Introduction
This article attempts to discuss the evolution of cryptographic algorithms from ancient to modern times, as well as the key cryptographic algorithms that have emerged throughout this process. Due to my limited knowledge, I hope for your guidance if there are any errors.
About Cryptographic Algorithms
At first glance, cryptographic algorithms may seem distant from most people’s daily lives, but they are actually closely related. From the network layer to the host file layer, every layer of encryption applications or protocols is supported by various cryptographic algorithms. Even if you do not use any encryption products, any website using HTTPS has already employed the encryption protocol TLS/SSL. You passively enjoy the privacy protection and communication security brought by cryptographic algorithms. Today, let’s delve into various interesting cryptographic algorithms beyond their superficial applications.

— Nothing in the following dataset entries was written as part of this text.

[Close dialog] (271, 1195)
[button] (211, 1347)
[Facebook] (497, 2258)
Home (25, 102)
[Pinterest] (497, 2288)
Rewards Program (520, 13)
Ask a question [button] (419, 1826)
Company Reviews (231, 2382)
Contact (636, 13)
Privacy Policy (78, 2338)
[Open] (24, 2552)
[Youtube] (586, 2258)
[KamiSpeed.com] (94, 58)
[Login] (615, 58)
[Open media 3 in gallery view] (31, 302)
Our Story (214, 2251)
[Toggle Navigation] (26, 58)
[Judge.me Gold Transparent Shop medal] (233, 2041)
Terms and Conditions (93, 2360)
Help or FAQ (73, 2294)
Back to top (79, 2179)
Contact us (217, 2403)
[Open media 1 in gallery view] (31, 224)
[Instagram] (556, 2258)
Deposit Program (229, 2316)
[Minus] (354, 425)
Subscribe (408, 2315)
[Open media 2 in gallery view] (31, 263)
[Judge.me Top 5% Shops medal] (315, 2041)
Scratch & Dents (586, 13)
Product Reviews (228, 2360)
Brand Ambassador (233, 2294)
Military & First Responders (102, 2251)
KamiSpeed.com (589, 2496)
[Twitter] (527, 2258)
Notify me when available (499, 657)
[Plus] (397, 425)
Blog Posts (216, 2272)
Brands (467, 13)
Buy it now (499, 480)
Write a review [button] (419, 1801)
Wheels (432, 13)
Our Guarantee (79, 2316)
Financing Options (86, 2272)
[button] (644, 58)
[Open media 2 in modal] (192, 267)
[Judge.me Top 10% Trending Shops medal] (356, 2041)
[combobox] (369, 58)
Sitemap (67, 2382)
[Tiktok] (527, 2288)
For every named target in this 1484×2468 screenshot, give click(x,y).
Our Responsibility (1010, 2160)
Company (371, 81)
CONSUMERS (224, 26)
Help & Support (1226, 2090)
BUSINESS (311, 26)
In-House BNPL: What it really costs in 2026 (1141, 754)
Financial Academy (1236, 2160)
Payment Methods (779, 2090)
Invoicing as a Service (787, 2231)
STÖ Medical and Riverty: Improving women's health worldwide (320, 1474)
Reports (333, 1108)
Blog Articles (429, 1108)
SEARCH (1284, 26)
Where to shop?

Before discussing cryptographic algorithms, let’s first clarify that the main purpose of a cryptographic algorithm is to transform plaintext into ciphertext. After encryption, plaintext becomes ciphertext, preventing information leakage. Although it may appear similar to gibberish, ciphertext is not gibberish. Most gibberish occurs due to inconsistent encoding. Encoding does not belong to cryptographic algorithms; it cannot transform plaintext into ciphertext but merely changes the display format. Therefore, Base64 is just an encoding method; it is not a cryptographic algorithm and does not have encryption capabilities, thus cannot guarantee the safety of your plaintext. So, if someone claims they use Base64 for encryption, it’s best to ignore them.
The adoption of cryptographic algorithms must meet the following three requirements:
-
Confidentiality:
Ensure that even if data is stolen, the thief cannot understand it;
-
Integrity:
Ensure that if data is intercepted and modified during transmission, the recipient can detect that the information has been captured and choose to discard it;
-
Availability:
Ensure that the overhead and complexity of the cryptographic algorithm are within a usable range.
Based on the above requirements, the development of cryptographic algorithms has mainly gone through two important periods: classical cryptography and modern cryptography.
I. How Did Ancient People Encrypt?
1. The Earliest Cryptographic Algorithms in History
Early cryptographic algorithms were primarily used in military contexts. The earliest recorded mention of cryptographic algorithms comes from the Zhou Dynasty’s military book “Six Secret Teachings” in the chapters “Yin Fu” and “Yin Shu.” It records:
Taigong said, “The lord and the general have Yin Fu, which comes in eight types. There is a symbol for great victories over enemies, one foot long. A symbol for breaking the army and capturing generals, nine inches long. A symbol for surrendering cities and gaining territories, eight inches long. A symbol for repelling enemies and reporting from afar, seven inches long. A symbol for asking for grain and increasing troops, five inches long. A symbol for defeated armies and lost generals, four inches long. A symbol for lost soldiers, three inches long. Those who serve as envoys must have their symbols recorded; if they delay and the symbols are leaked, all will be executed. The eight symbols are the secret messages of the lord and general, used for covert communication without revealing the techniques to the enemy. Even if the enemy is wise, they cannot recognize them.”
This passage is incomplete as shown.